Nice job Pat :) I think I like the right one best as well.

BJMRGTIVR6
10-10-2006, 08:09 PM
perhaps a cross of the two?
at first, i like the right better, then i move to the left and then cross my eyes.

(gra-ph!c-D'sig-nah)
10-10-2006, 08:29 PM
I like the left best!

Craig B
10-10-2006, 08:51 PM
Left, because the photo is clearer and not washed out. You lose more detail on the right and it looks too "light". The left has more depth.

budafist
10-10-2006, 09:39 PM
They're still both quite hard to see. If I were to view it in a catalogue and wanted to buy it, I'd want to see a clearer image.

D-Frag
10-10-2006, 10:18 PM
I didn't really like either of them personally, its good, but it has alot of possibility to be better. Just to see if I could help you out, I tried my hand at it using a threshold/curve technique that I have mentioned on here before.

Here is what I came up with, the far left one is my color corrected version. You could even take this another step and clip the glass out, add a pure white background and a fake drop shadow, just for displaying purposes really.

http://img385.imageshack.us/img385/912/glassbn4.jpg

peder
10-10-2006, 10:48 PM
I don't think the pictures let the glass stand out as much as it could (or should in my opinion). In the left one, did you put something black for the glass to reflect outside of the picture frame? It looks a bit like it. Anyway, how about trying that, but with something with colour instead? Making sure you don't have too direct light sources could allow you to use a longer exposure, making the image brighter without burning out any spots. I'd also try to get the background brighter. How is another question... Another light source is probably not preferable. Can't think of a solution for it now, sorry.

BJMRGTIVR6
10-10-2006, 11:02 PM
ok on my computer at home, PC with LCD monitor, the left side looked better in the original.

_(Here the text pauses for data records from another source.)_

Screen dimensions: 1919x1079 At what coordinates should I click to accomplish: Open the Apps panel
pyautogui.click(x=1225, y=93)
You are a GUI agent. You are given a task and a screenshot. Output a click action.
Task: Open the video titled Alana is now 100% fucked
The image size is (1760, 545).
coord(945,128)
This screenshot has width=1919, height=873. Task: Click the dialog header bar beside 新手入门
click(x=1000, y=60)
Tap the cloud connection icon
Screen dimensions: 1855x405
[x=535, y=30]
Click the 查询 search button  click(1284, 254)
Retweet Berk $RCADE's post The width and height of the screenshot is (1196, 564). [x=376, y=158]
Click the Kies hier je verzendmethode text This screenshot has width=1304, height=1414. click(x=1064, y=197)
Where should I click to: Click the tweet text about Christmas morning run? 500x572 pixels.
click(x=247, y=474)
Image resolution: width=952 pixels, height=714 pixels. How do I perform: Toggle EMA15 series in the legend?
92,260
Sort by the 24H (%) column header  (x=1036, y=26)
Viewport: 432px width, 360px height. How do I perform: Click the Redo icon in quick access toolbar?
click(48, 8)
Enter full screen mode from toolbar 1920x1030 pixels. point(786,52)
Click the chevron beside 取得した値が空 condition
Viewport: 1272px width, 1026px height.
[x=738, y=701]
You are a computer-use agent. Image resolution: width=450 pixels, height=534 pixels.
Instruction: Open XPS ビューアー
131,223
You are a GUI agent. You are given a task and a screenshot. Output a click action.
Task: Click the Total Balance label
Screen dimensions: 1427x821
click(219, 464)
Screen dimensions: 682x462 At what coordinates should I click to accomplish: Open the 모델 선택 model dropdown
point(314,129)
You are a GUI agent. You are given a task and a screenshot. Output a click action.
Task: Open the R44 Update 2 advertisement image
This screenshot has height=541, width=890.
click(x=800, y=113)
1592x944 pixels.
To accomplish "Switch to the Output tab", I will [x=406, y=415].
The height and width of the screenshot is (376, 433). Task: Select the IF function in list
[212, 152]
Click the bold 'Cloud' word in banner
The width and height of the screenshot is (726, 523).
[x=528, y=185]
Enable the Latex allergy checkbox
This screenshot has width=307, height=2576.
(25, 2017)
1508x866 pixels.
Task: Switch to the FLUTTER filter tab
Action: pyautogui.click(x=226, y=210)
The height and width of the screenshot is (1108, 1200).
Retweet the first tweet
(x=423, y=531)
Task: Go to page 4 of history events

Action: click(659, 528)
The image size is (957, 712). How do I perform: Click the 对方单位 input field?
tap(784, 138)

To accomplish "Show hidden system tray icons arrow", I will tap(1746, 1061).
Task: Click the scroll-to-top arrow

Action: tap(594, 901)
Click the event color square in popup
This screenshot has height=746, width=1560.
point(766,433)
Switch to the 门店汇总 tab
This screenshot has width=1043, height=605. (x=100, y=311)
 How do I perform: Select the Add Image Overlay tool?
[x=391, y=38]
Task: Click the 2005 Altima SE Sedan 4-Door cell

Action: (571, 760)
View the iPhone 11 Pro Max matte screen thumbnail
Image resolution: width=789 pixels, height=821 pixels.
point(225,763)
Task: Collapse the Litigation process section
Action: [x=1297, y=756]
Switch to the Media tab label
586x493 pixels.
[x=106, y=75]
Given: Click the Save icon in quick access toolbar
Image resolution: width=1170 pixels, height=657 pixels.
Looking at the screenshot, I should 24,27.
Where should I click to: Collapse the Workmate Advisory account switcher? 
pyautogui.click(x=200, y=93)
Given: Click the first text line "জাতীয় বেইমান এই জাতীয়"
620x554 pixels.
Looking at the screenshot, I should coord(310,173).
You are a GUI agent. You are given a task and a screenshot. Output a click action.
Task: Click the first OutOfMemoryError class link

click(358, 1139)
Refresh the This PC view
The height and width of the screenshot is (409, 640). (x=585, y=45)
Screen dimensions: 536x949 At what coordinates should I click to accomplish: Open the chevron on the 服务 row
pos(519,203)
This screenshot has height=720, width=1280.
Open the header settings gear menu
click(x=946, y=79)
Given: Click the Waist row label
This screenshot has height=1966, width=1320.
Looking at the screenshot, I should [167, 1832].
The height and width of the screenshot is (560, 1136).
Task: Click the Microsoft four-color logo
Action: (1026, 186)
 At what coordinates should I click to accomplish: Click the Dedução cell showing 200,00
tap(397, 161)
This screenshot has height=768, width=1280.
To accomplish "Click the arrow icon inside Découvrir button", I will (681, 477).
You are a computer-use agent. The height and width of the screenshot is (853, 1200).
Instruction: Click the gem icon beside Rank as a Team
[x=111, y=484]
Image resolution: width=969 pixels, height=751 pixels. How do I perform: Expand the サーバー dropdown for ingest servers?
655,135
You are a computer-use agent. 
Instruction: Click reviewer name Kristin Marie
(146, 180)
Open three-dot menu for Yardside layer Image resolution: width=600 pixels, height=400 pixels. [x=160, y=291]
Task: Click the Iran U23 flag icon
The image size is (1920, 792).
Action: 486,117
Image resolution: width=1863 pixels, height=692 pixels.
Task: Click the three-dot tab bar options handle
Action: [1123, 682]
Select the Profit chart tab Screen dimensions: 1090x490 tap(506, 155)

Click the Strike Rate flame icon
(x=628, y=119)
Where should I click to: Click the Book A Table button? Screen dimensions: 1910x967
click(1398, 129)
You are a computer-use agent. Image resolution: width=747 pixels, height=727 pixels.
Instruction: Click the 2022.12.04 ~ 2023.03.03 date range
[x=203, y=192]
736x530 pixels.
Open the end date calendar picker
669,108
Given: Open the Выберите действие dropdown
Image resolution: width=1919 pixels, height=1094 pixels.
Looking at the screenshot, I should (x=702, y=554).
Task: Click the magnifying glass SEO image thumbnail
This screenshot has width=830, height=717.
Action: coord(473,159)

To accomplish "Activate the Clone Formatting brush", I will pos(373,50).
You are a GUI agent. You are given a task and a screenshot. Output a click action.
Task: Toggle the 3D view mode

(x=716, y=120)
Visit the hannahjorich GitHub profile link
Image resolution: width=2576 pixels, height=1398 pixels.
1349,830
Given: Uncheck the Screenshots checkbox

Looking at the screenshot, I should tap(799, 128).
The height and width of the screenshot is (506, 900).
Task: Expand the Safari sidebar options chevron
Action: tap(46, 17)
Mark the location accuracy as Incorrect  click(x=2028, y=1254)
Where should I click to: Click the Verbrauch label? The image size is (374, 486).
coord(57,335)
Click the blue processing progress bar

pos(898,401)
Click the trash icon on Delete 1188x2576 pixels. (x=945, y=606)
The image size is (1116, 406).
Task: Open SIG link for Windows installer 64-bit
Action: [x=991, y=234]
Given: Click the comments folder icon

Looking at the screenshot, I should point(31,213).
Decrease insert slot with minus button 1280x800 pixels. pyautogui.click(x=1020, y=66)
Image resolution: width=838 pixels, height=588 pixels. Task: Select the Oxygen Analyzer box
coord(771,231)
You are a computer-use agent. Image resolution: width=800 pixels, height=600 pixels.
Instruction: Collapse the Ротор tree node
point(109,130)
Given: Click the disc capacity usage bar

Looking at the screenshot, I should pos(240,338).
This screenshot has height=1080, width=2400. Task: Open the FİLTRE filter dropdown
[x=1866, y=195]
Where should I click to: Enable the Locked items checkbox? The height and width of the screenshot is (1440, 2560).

I think a bump in contrast would help too.

patkennedy78
10-11-2006, 02:59 PM
Just to see if I could help you out, I tried my hand at it using a threshold/curve technique that I have mentioned on here before.


Wow, I'm really impressed with the correction you did! nice work. I searched your old posts and can't find the technique you mention, can you please repost or link?

If I were to view it in a catalogue and wanted to buy it, I'd want to see a clearer image.

That's why I was saying that I'm confident to provide THIS COMPANY with the quality of photography they need. They'll probably fax this to buyers, if I'm lucky they won't want all 14 pieces on 1 page.

In the left one, did you put something black for the glass to reflect outside of the picture frame?

That's probably a reflection of me leaning over the digital camera. :rolleyes:

D-Frag
10-11-2006, 06:58 PM
i wrote a tutorial for this just for you, hope you like it....

http://www.graphicdesignforum.com/forum/showthread.php?p=305565#post305565

patkennedy78
10-11-2006, 07:27 PM
:D AWESOME :D

Thank you very much!

Alan G
10-13-2006, 05:47 PM
A suggestion: Photographing glass is unlike photographing anything else. In normal product photography you are capturing reflected light. With glass you are primarily shooting transmitted light, so in most cases the dominant light has to be behind the subject. Lose the key and fill, put a light on your background (feather it so there's a shadow on the seamless paper in some appropriate place), then bring in only enough (soft!) front lighting to give slight specular reflections where you need them, if you need them at all.

Expose for the highlights and shoot raw, then you'll have plenty of room to adjust the final image in Camera Raw.